Deadpan stoicism has become the default mode of the Greek Weird Wave. Though equally strange, the wavelengths of the films by such proponents of the movement as Babis Makridis, Athina Rachel Tsangari, and—before vaulting to Hollywood’s big leagues—Yorgos Lanthimos don’t always align. But there’s a sense of cold, wry detachment that informs the way in which these works probe the friction between human nature and nurtured civility.
The Greek Weird Wave movement’s films are inseparable from their constituent tropes. Many of them set out to concoct visions of a society where human society is seen merely as unhinged, irrational, or paradoxical. That’s not an untrue observation, but it doesn’t help that the experimental potential afforded by absurdism squanders itself so easily by way of uninspired and hackneyed reiterations of the tropes and conventions that define the movement.
Arcadia, Yorgos Zois’s second feature following 2015’s Interruption, isn’t simplistic. Indeed, it lays the groundwork for a sleight of hand from the get-go in ways that both unnerve and impress, but it’s sense of narrative withholding outlives its usefulness as a conceit for the way it gates a correspondingly intense sense of emotional intensity from the audience.
The world of Arcadia, which takes its name from the titular mountainous region of Greece, feels close to our own, but the blue-gray sheen of its palette is an immediate tip-off that we’re also in the realm of the uncanny. The film opens with a couple traveling to destinations unknown. The woman, Katerina (Angeliki Papoulia), lies asleep in the backseat of a car, while the man, Yannis (Vangelis Mourikis), drives in silence. Their faces are gripped by mute sorrow, and as Konstantinos Koukoulios’s camera homes in on Katerina’s sleeping visage, she awakens, gasping, and it cuts immediately to a shot of Yannis retching outside the car.
After arriving at a hospital, the couple stand before a person’s body in the morgue, but the camera is positioned in such a way that we don’t see the body’s face. Outside in the hallway, a policeman (Vangelis Evangelinos) addresses the couple but only Yannis responds to him. The fact that Katerina doesn’t is an odd touch, but credible given the already established silence that lingers in the air between her and Yannis, rendering their grief even more plausible within the scene’s context. Arcadia’s muted palette sharply contrasts its characters from their surroundings, foregrounding them as figures sunk deep in a shared depressive torpor.
Once the origins of this torpor is revealed, we understand the film to take place in the realm of the metaphysical and supernatural. Arcadia is a symbol of harmony and pastoral simplicity in Greek mythology, but as envisioned by Zois’s film in a modern-day context, it’s a place defined by a disquieting stillness. Here, the living and the dead live side by side, and when Yannis and Katerina play a visit to a coastal tavern in the wake of their shared tragedy, both attempt to come to terms with the inexpressible isolation it has wrought for them. Throughout their stay, numbness and stasis reign despite their best efforts to arrive at some semblance of truth, but that truth, the film implies, has no use for a world shorn of meaning.

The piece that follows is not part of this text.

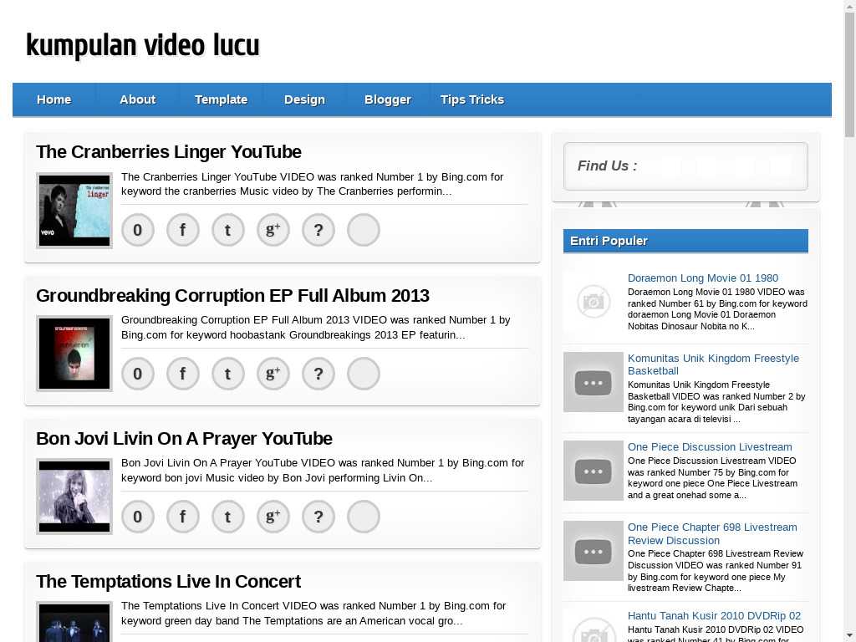Click Facebook share icon under Bon Jovi post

In Arcadia, it’s the living who haunt the dead, rather than the other way round. The dead here are projections of those who cannot let go. And once we know as much, and notwithstanding its psychoanalytic implications, the film proceeds as a straightforward meditation on how grief, prolonged and without resolution, works to sap souls quite literally out of people’s bodies.
Zois imagines the tavern in the vein of the river Lethe, where the dead are denied oblivion and have their memories restored; those still alive and haunted by the past, meanwhile, try to drink their sorrows away. In literary visions of the pastoral, the specter of death often haunts idyllic landscapes. “Et in Arcadia ego” uttered Death itself in Virgil’s “The Eclogues,” but Arcadia reconstitutes its titular dominion as a space for the dead, intruded upon by those still living.
Much of the film’s intrigue stems from this metaphysical conceit alone, drawing the viewer into its oneiric world by virtue of arresting juxtapositions: between the living and the dead, between freedom and between inhibition, and between holding on and letting go. But Arcadia banks on juxtaposition alone without quite delving into more fertile terrain, risking little and failing to develop its themes beyond basic talking points. The result is a work devoid of the pathos that made, for one, Andrew Haigh’s All of Us Strangers so piercingly memorable.
Even if settling for mundanity were the goal here, Zois eschews kitsch for overbearing solemnity, acute emotion for the inoffensively ambiguous. The way the story hinges on a conceptual fulcrum and seeks to preserve the audience’s surprise above all else effectively means that the screenplay by Zois and Konstantina Kotzamani makes little room for psychological interiority. The film’s great realization, perhaps, is that trying to rationalize death proves almost as difficult as exorcizing it, but equally conspicuous here are Arcadia’s most enervating scenes, which project onto the living paroxysms of melancholia and little else.